На самом деле не очень много, мы можем с высокой точностью указать их число с опорой на результаты переписи населения СССР 1937 г. Тогда при общей численности граждан Советского Союза в 162,04 миллионов человек число мужчин в возрасте от 15 до 19 лет с учётом всех поправочных коэффициентов составляло 6,68 миллионов, то есть 4,12%. Считая, что в Свердловске в 1939 г. проживали 450 тысяч жителей (на самом деле, чуть меньше, но мы посчитаем с запасом), получим, что число горожан мужского возраста в возрасте от 15 до 19 лет должно было составить около 18,5 тысяч человек. С одной стороны, вроде бы много. И это действительно большое число для очного опознавания. Но, принимая во внимание, что в ходе поисковой операции интерес должны были представлять люди с выраженным левшизмом и явные левши – а таковых всего около 5% населения – число потенциальных подозреваемых должно было резко сократиться.

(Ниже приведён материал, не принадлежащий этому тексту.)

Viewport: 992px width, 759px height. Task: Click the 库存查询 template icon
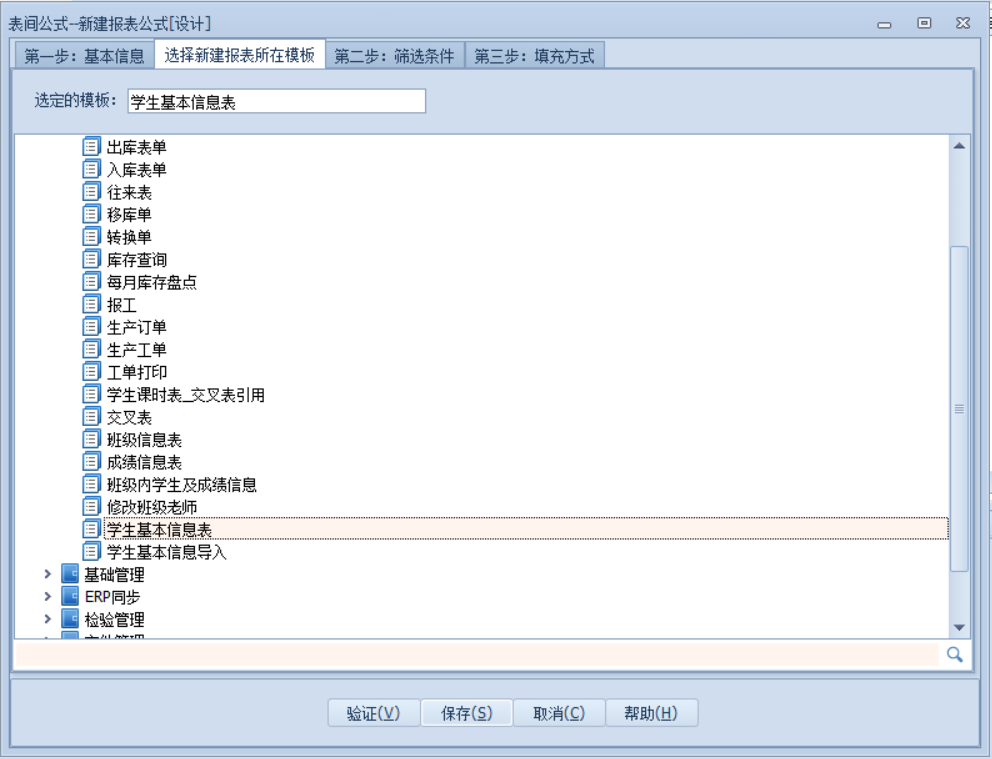91,260
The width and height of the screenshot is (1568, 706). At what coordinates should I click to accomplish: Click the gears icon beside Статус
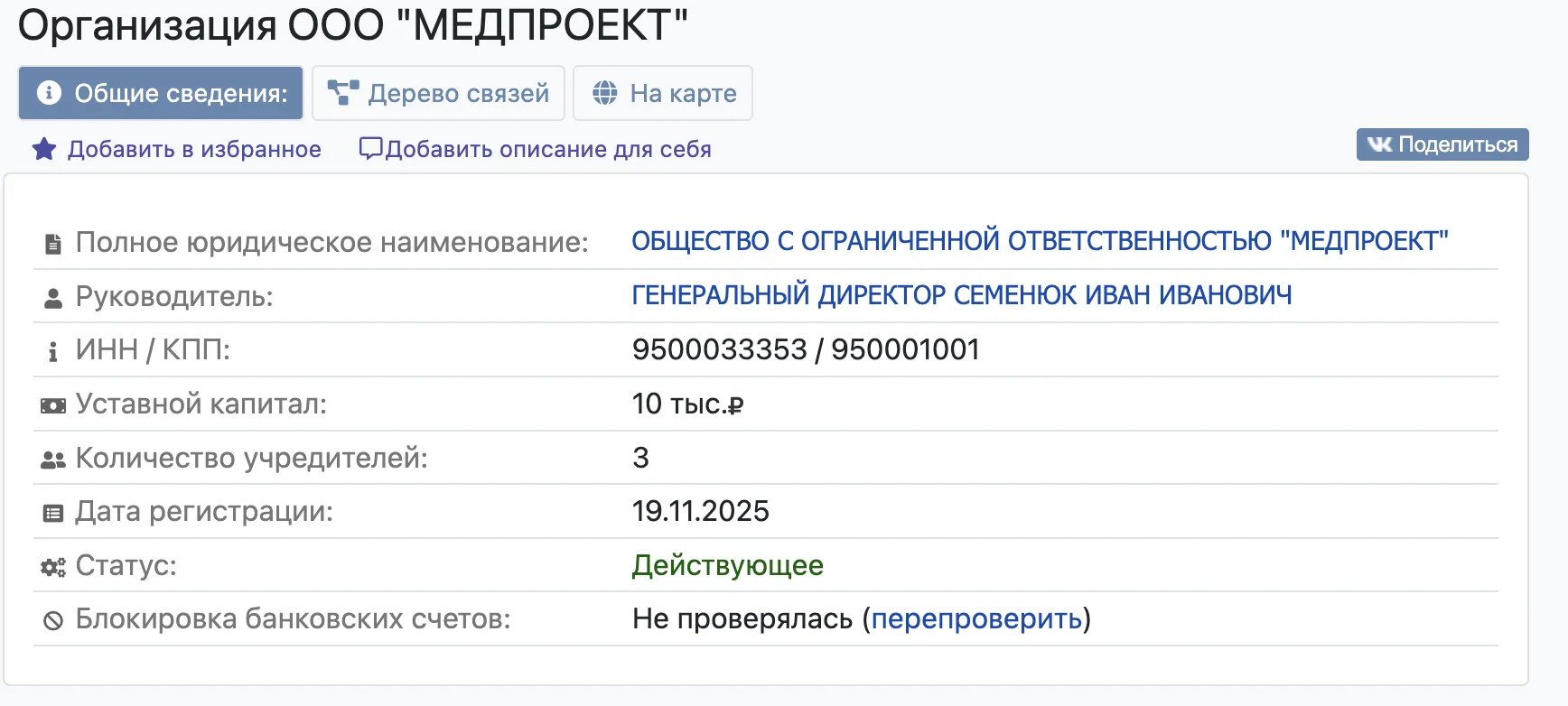53,567
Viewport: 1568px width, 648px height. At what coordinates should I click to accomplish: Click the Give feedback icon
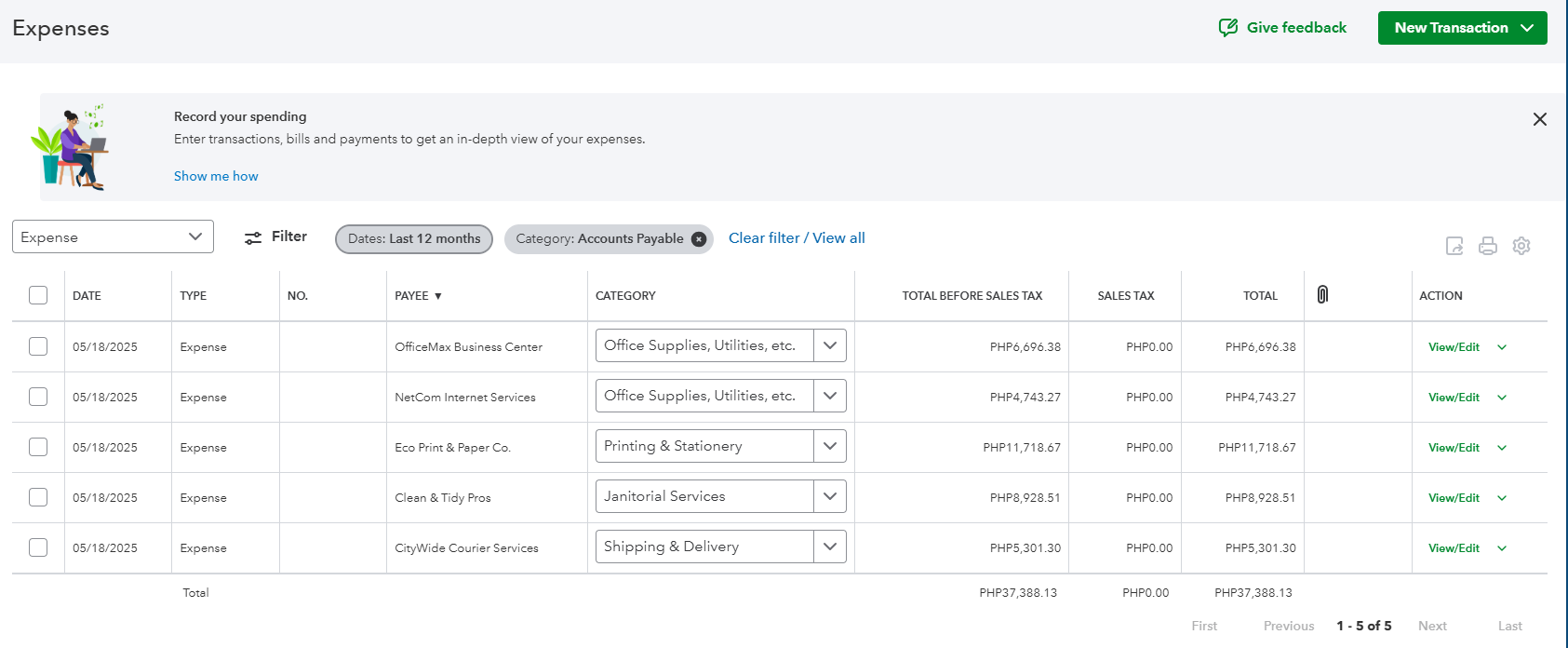click(1228, 28)
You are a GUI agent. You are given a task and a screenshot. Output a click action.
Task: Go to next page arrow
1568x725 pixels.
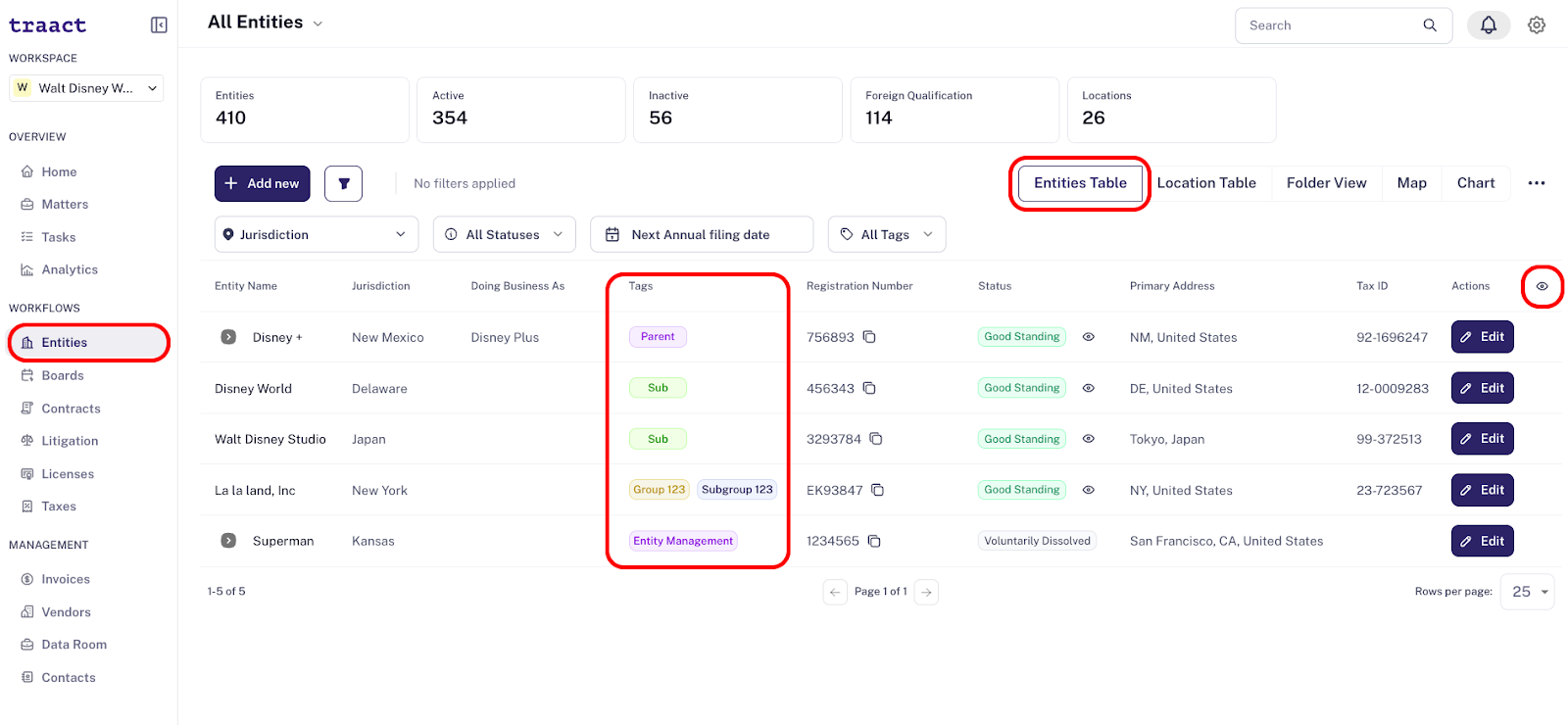[926, 592]

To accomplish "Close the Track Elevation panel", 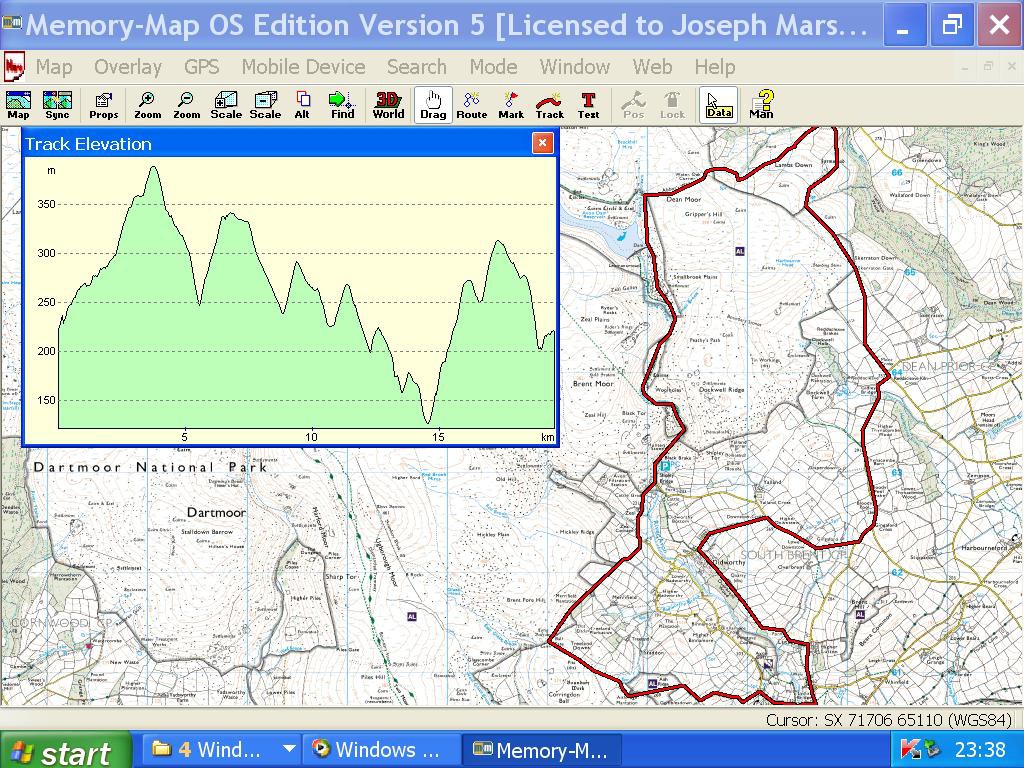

Ориентировочно, таких лиц должно было быть около тысячи человек, точнее, несколько менее этого числа. Конечно, величина тоже большая, но ведь вовсе и не требовалось проводить опознание сразу всех левшей Свердловска. Начинать следовало с тех, кто живёт в относительной близости от места совершения преступления, то есть не далее 3-4 км от места похищения девочки. Технически организовать такую проверку уголовному розыску было вполне по силам, причём провести её можно было, замаскировав под работу по подготовке постановки молодых людей на воинский учёт. Сначала собрать информацию о мальчиках-левшах или с выраженными признаками левшизма, учащихся в старших классах средних школ, затем дополнить её сведениями из вечерних школ рабочей молодёжи. Учителя должны были знать всех «своих» левшей. Их информация могла быть прекрасно дополнена данными территориальных и ведомственных поликлиник. Такая селекция позволила бы скрытно переписать всех левшей Свердловска в возрасте 16-17 лет, причём независимо от того, учатся ли они в школах, или пошли работать на заводы. Получив необходимый список, можно было проводить негласное опознание так сказать явочным порядком, замаскировав его под диспансеризацию призывников или сбор документов для оформления паспортов. Работы, конечно, было бы много, но технически задача такого рода была вполне решаема.
В общем, вероятность отыскать преступника была совсем даже не нулевой. Принимая во внимание, что по всем предыдущим эпизодам уголовный розыск вообще не получил сколько-нибудь серьёзной ориентирующей информации, опознание явочным порядком леворуких юношей, проживающих в районе Верх-Исетского завода, представлялось не такой уж и глупой идеей. Во всяком случае, такого рода селективный отбор подозреваемых и их последующее опознание свидетельницей, могло с немалой вероятностью привести к обнаружению злоумышленника, виденного Аксёновой.
Но – тут мы снова делаем вынужденную и неизбежную оговорку – все эти рассуждения имеют сугубо умозрительный характер. Никто в свердловском уголовном розыске не ломал голову над возможной леворукостью преступника, никто вообще не связывал воедино различные нападения на детей, а если и связывал, то не доверял документам свои предположения. Может быть, на уровне разговоров тема эта и поднималась, ведь тот же самый Чемоданов мог напомнить своим коллегам о нераскрытом убийстве Герды Грибановой, хотя… Хотя, впрочем, они и сами вряд ли забыли это убийство, о которое обломали когти, так ничего и не достигнув.